* BRIEF
From the records below, extract only the lines running from the line with "Task: Open Tickets (15) in sidebar" to the line with "Viewport: 1456px width, 814px height.", both lines included, reproducing them exactly.

[Stored data]
- - -

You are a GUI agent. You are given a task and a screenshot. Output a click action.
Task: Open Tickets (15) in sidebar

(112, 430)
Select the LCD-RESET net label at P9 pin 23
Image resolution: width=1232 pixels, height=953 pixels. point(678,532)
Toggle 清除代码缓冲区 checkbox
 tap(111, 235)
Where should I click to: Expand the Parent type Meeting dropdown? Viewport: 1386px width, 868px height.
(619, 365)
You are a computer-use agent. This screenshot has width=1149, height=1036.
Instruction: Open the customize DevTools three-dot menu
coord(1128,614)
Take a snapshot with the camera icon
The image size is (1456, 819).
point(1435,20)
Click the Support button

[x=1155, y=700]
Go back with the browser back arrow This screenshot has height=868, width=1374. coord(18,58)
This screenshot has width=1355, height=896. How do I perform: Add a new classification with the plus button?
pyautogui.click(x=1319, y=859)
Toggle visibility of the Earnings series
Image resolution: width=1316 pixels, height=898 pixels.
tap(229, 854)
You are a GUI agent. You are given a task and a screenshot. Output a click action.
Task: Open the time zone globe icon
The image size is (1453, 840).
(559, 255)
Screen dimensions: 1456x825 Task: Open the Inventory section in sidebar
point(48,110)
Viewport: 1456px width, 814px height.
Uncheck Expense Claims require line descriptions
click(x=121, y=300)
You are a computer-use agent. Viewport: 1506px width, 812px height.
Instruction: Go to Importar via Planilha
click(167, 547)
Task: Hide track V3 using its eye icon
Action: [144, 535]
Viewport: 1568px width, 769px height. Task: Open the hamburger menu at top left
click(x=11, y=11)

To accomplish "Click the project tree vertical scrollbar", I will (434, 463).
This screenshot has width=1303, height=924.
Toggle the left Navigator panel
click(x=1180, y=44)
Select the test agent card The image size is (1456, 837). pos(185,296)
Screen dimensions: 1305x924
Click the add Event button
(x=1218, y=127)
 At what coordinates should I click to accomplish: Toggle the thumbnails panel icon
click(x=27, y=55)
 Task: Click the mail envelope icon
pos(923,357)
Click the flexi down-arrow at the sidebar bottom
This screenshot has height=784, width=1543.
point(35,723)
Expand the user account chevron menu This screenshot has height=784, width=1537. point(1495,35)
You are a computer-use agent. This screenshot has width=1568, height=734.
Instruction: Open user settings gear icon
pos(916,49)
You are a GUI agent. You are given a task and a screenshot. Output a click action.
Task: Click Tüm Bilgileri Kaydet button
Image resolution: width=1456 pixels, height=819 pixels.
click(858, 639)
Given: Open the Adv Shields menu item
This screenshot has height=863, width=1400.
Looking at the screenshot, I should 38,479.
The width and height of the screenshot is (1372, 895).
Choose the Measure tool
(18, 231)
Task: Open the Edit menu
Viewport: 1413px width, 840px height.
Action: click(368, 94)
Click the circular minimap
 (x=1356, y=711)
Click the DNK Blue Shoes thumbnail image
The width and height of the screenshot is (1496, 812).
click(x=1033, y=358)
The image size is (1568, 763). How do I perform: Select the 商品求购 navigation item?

- - -

* EXPECTED ANSWER
Task: Open Tickets (15) in sidebar

(112, 430)
Select the LCD-RESET net label at P9 pin 23
Image resolution: width=1232 pixels, height=953 pixels. point(678,532)
Toggle 清除代码缓冲区 checkbox
 tap(111, 235)
Where should I click to: Expand the Parent type Meeting dropdown? Viewport: 1386px width, 868px height.
(619, 365)
You are a computer-use agent. This screenshot has width=1149, height=1036.
Instruction: Open the customize DevTools three-dot menu
coord(1128,614)
Take a snapshot with the camera icon
The image size is (1456, 819).
point(1435,20)
Click the Support button

[x=1155, y=700]
Go back with the browser back arrow This screenshot has height=868, width=1374. coord(18,58)
This screenshot has width=1355, height=896. How do I perform: Add a new classification with the plus button?
pyautogui.click(x=1319, y=859)
Toggle visibility of the Earnings series
Image resolution: width=1316 pixels, height=898 pixels.
tap(229, 854)
You are a GUI agent. You are given a task and a screenshot. Output a click action.
Task: Open the time zone globe icon
The image size is (1453, 840).
(559, 255)
Screen dimensions: 1456x825 Task: Open the Inventory section in sidebar
point(48,110)
Viewport: 1456px width, 814px height.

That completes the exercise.